En France, le plus grand projet autoroutier (de 2008) est celui de l'A65 Pau-Langon qui sur 150 km, des Pyrénées-Atlantiques à la Gironde, traverse une des dernières zones de survie du vison d'Europe. Il a été bloqué le 20 mars 2008 par un avis défavorable du comité permanent du Conseil national de protection de la nature qui a jugé insuffisantes les mesures compensatoires proposées par l'aménageur.

Le vison d'Amérique

Le vison d'Amérique (Mustela vison) possède la même allure, il est toutefois plus gros (1,5 à 2 kg pour les mâles). Il se distingue principalement par l'absence de marque claire sur la lèvre supérieure. On l'a introduit en Europe et élevé pour sa fourrure. Des individus échappés ont ensuite colonisé les milieux naturels, en Angleterre, Belgique, Pays-Bas, Suède, Finlande, en France et en Espagne, il est particulièrement répandu en Bretagne.

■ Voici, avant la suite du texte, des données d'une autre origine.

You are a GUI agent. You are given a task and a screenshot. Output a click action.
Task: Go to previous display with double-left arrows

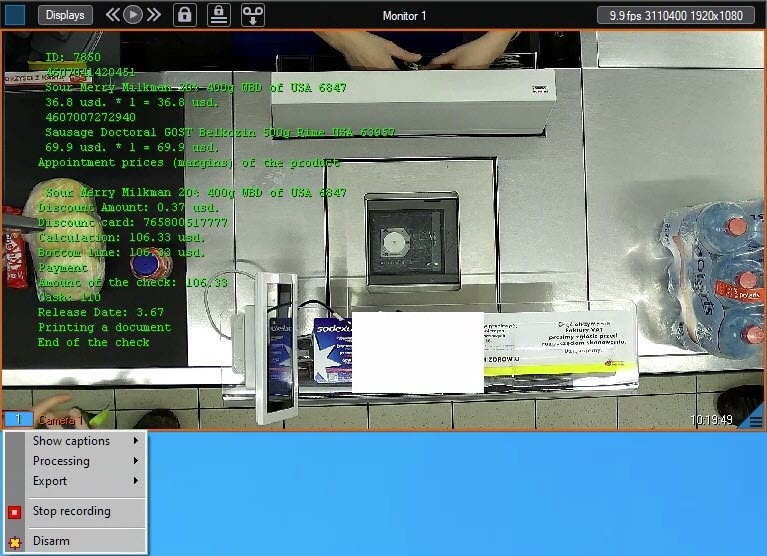point(112,15)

Vison américain. © US NPS domaine public

Ces deux espèces entrent donc en compétition. Un programme expérimental de contrôle du vison d'Amérique est en cours dans le sud des Landes avec capture, dépistage sérologique puis stérilisation.

Le vison d'Amérique tend à s'étendre et va sans doute « gagner » sur le vison d'Europe. Il occupe la même niche déjà très menacée et est plus gros. Dès qu'il est présent, il y a un risque important de confusion. Une hypothèse en vigueur actuellement est que le vison d'Amérique aurait introduit un agent infectieux qui décimerait les populations de vison d'Europe déjà fragilisées.